First, however, a clearing of the air regarding what is an anxiety disorder and where does it fit in the larger spectrum of psychological disorders and psychoses. An Anxiety Disorder — and a panic attack — is a condition that arises when the pressures and stresses of everyday life combine to cause us to view ordinary issues as monumental and worthy of extreme fear — such is the case in Generalized Anxiety Disorder — to anxiety disorders driven by either a past, traumatic event — such is the case in Post Traumatic Stress Disorder -or other sources of increased stress or worry.
The best news for sufferers of these anxiety disorders is that they are not permanent psychoses or mental illness. Nonetheless, they are conditions requiring professional help and even medication.
Here are the most common questions about anxiety disorders — other than what is it and how can I cure it.
- Why can’t I control my constant worry about things I know are insignificant issues? The answer to this question, you can handle it; you just don’t yet possess the skills to do so. Why this looping of occurrence, focus-on-issue, visualize-negative-outcome possibilities, and fixate on the most extreme, tends to exist is that your conscious mind is seeking a solution in a cognitive way, while your subconscious is replaying past outcomes that may have been worse than predicted. Since the anxiety episode is unresolved, there is established a precondition for another episode and another.
2. Why do I sometimes feel like I’m not really where I am — a feeling of total detachment? The answer to this question contained within basic human mind functionality. Extreme, constant anxiety and fear cause your mind to become detached and seeking rest from unresolved questions — at the same time that your subconscious tirelessly continues feeding your cognitive processes with illogical probabilities. The end result is that your conscious mind will zone out, causing you to feel like you’re not really there — producing the ‘out-of-body’ feeling you’re referring to.

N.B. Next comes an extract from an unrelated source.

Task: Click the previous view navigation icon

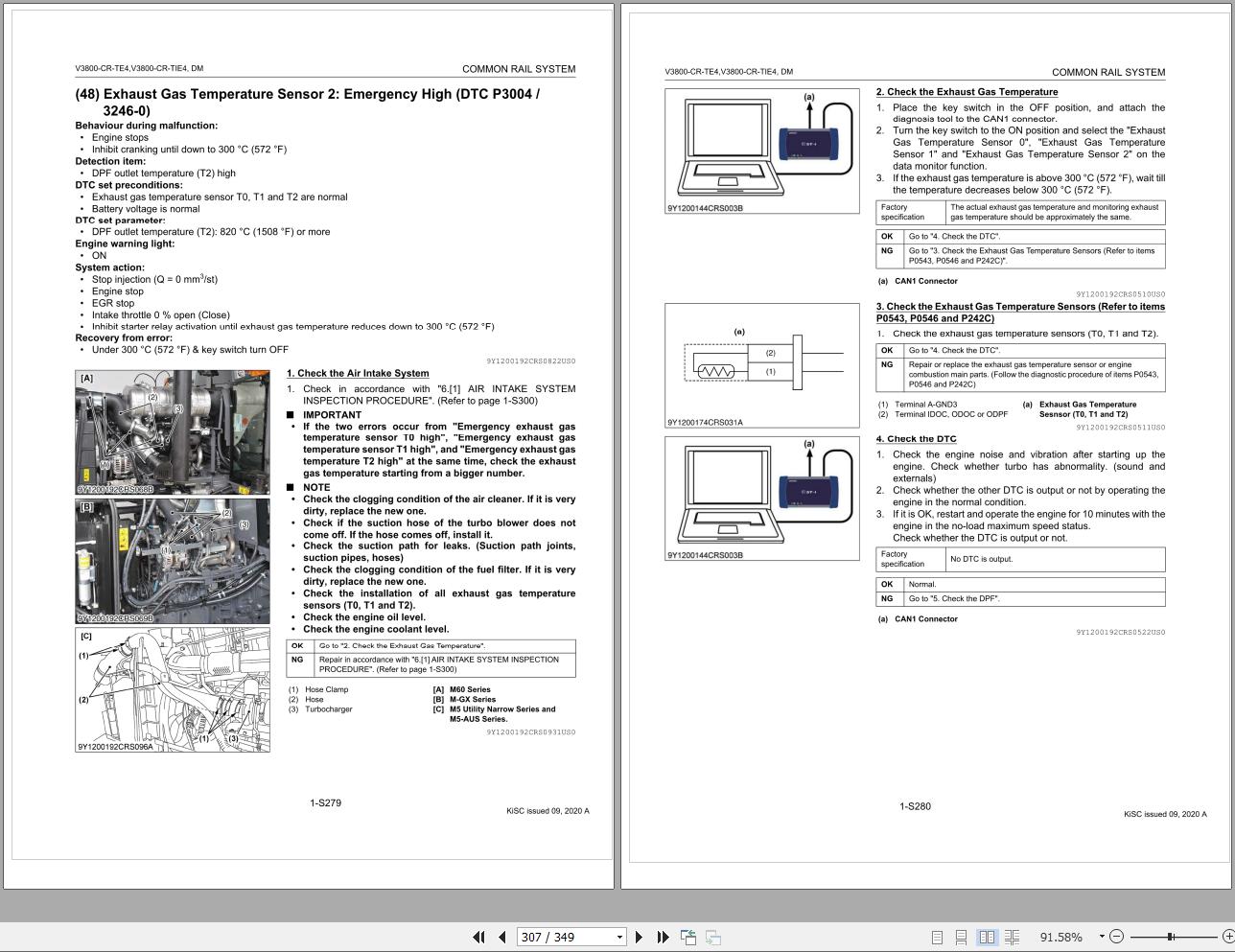Action: (688, 937)
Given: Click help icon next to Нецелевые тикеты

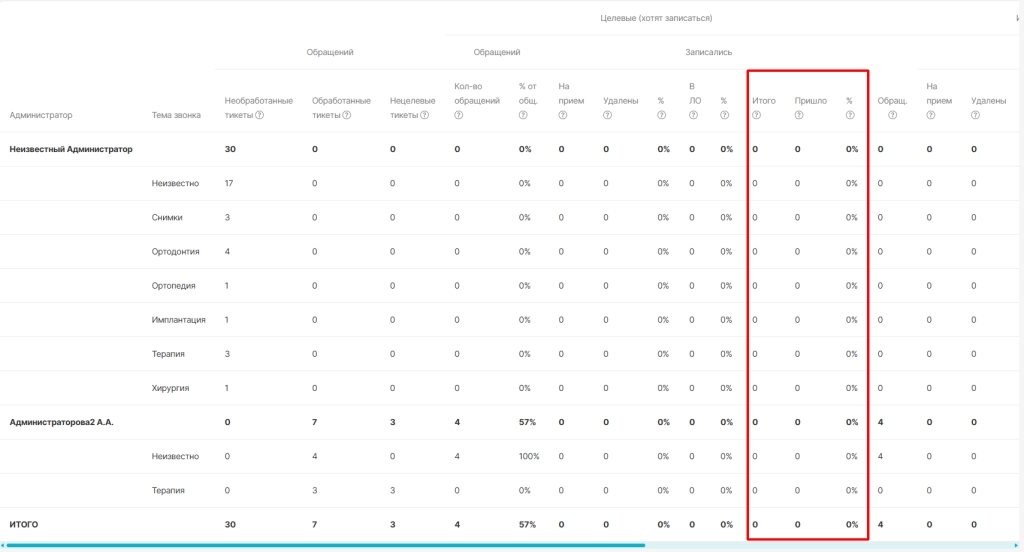Looking at the screenshot, I should coord(424,115).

3. Is my condition noticeable to others and can it harm my family or relationships? The effect of your condition may indeed bring about negative effects -including an anxiety attack — in your life but not the episodes themselves. Are your episodes or predisposition to ponder negative thoughts obvious to others? Probably to some degree but this is not very high on the list of priorities unless it alters your work performance.